§ **Problem details**
Once you have read the data below, set it all down again exactly.
++++++++
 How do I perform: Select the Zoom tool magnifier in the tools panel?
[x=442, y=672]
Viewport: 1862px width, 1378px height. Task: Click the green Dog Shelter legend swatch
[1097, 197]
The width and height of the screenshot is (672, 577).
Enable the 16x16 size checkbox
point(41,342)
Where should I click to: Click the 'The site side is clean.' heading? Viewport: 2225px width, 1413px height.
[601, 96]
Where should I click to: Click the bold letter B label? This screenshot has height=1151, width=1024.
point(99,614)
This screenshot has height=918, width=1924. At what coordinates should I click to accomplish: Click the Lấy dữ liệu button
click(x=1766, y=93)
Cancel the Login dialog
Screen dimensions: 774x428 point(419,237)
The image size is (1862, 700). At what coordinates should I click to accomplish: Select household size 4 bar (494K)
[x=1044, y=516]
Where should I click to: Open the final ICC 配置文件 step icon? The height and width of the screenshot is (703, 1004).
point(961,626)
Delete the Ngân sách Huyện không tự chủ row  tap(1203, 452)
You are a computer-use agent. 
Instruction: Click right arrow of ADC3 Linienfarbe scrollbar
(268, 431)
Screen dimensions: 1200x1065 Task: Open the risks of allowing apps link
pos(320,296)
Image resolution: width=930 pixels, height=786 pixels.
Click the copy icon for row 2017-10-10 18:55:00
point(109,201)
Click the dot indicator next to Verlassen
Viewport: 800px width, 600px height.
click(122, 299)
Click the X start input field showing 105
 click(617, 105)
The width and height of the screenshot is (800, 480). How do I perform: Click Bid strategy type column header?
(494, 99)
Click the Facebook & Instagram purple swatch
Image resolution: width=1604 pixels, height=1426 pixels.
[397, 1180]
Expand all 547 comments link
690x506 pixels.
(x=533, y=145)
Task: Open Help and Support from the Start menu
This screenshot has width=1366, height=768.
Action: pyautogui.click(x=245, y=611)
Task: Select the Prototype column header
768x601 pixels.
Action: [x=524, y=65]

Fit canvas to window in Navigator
++++++++
§ **Answer for the task**
 How do I perform: Select the Zoom tool magnifier in the tools panel?
[x=442, y=672]
Viewport: 1862px width, 1378px height. Task: Click the green Dog Shelter legend swatch
[1097, 197]
The width and height of the screenshot is (672, 577).
Enable the 16x16 size checkbox
point(41,342)
Where should I click to: Click the 'The site side is clean.' heading? Viewport: 2225px width, 1413px height.
[601, 96]
Where should I click to: Click the bold letter B label? This screenshot has height=1151, width=1024.
point(99,614)
This screenshot has height=918, width=1924. At what coordinates should I click to accomplish: Click the Lấy dữ liệu button
click(x=1766, y=93)
Cancel the Login dialog
Screen dimensions: 774x428 point(419,237)
The image size is (1862, 700). At what coordinates should I click to accomplish: Select household size 4 bar (494K)
[x=1044, y=516]
Where should I click to: Open the final ICC 配置文件 step icon? The height and width of the screenshot is (703, 1004).
point(961,626)
Delete the Ngân sách Huyện không tự chủ row  tap(1203, 452)
You are a computer-use agent. 
Instruction: Click right arrow of ADC3 Linienfarbe scrollbar
(268, 431)
Screen dimensions: 1200x1065 Task: Open the risks of allowing apps link
pos(320,296)
Image resolution: width=930 pixels, height=786 pixels.
Click the copy icon for row 2017-10-10 18:55:00
point(109,201)
Click the dot indicator next to Verlassen
Viewport: 800px width, 600px height.
click(122, 299)
Click the X start input field showing 105
 click(617, 105)
The width and height of the screenshot is (800, 480). How do I perform: Click Bid strategy type column header?
(494, 99)
Click the Facebook & Instagram purple swatch
Image resolution: width=1604 pixels, height=1426 pixels.
[397, 1180]
Expand all 547 comments link
690x506 pixels.
(x=533, y=145)
Task: Open Help and Support from the Start menu
This screenshot has width=1366, height=768.
Action: pyautogui.click(x=245, y=611)
Task: Select the Prototype column header
768x601 pixels.
Action: [x=524, y=65]

Fit canvas to window in Navigator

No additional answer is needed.